● **Work to complete**:
Return exactly the lines of the entries, from the one with "This screenshot has height=587, width=756." to the last.

▬▬▬▬▬▬

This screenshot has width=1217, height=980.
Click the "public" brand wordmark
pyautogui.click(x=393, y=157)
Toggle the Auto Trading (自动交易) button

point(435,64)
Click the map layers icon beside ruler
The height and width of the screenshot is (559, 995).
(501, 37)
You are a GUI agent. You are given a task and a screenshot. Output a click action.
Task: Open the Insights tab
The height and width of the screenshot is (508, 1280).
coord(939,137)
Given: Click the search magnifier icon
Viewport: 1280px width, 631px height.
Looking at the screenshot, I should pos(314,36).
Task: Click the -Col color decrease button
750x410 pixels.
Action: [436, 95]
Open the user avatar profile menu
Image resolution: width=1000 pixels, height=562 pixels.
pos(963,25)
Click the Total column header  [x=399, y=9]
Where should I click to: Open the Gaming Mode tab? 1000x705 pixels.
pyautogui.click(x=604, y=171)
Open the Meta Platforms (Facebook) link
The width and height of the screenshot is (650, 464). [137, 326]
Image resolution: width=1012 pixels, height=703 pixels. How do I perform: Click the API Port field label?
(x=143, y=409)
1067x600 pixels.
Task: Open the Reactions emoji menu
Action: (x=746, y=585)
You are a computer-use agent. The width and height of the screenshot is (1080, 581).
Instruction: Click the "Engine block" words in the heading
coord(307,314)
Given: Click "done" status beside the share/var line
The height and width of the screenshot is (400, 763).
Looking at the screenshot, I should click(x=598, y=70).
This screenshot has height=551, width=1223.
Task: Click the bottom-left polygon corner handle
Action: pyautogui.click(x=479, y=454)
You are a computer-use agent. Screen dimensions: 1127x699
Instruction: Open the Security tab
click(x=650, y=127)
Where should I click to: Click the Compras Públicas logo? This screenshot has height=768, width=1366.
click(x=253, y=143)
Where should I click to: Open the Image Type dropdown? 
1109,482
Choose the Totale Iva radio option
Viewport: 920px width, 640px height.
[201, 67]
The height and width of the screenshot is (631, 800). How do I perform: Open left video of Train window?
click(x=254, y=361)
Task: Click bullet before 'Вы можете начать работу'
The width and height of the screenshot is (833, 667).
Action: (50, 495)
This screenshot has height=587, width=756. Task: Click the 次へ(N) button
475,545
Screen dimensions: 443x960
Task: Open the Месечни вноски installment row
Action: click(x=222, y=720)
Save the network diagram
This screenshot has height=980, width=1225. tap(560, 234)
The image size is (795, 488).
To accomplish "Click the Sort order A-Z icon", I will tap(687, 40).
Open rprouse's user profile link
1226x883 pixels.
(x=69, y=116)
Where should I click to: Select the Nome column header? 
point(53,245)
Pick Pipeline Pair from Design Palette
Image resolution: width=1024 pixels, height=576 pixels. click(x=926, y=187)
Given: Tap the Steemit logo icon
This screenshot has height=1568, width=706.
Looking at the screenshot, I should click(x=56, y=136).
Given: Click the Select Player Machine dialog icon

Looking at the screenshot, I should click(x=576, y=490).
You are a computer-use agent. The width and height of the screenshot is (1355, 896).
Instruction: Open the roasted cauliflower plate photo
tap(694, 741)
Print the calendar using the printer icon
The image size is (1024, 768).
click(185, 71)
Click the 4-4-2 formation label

▬▬▬▬▬▬

● **Result of this task**:
This screenshot has height=587, width=756. Task: Click the 次へ(N) button
475,545
Screen dimensions: 443x960
Task: Open the Месечни вноски installment row
Action: click(x=222, y=720)
Save the network diagram
This screenshot has height=980, width=1225. tap(560, 234)
The image size is (795, 488).
To accomplish "Click the Sort order A-Z icon", I will tap(687, 40).
Open rprouse's user profile link
1226x883 pixels.
(x=69, y=116)
Where should I click to: Select the Nome column header? 
point(53,245)
Pick Pipeline Pair from Design Palette
Image resolution: width=1024 pixels, height=576 pixels. click(x=926, y=187)
Given: Tap the Steemit logo icon
This screenshot has height=1568, width=706.
Looking at the screenshot, I should click(x=56, y=136).
Given: Click the Select Player Machine dialog icon

Looking at the screenshot, I should click(x=576, y=490).
You are a computer-use agent. The width and height of the screenshot is (1355, 896).
Instruction: Open the roasted cauliflower plate photo
tap(694, 741)
Print the calendar using the printer icon
The image size is (1024, 768).
click(185, 71)
Click the 4-4-2 formation label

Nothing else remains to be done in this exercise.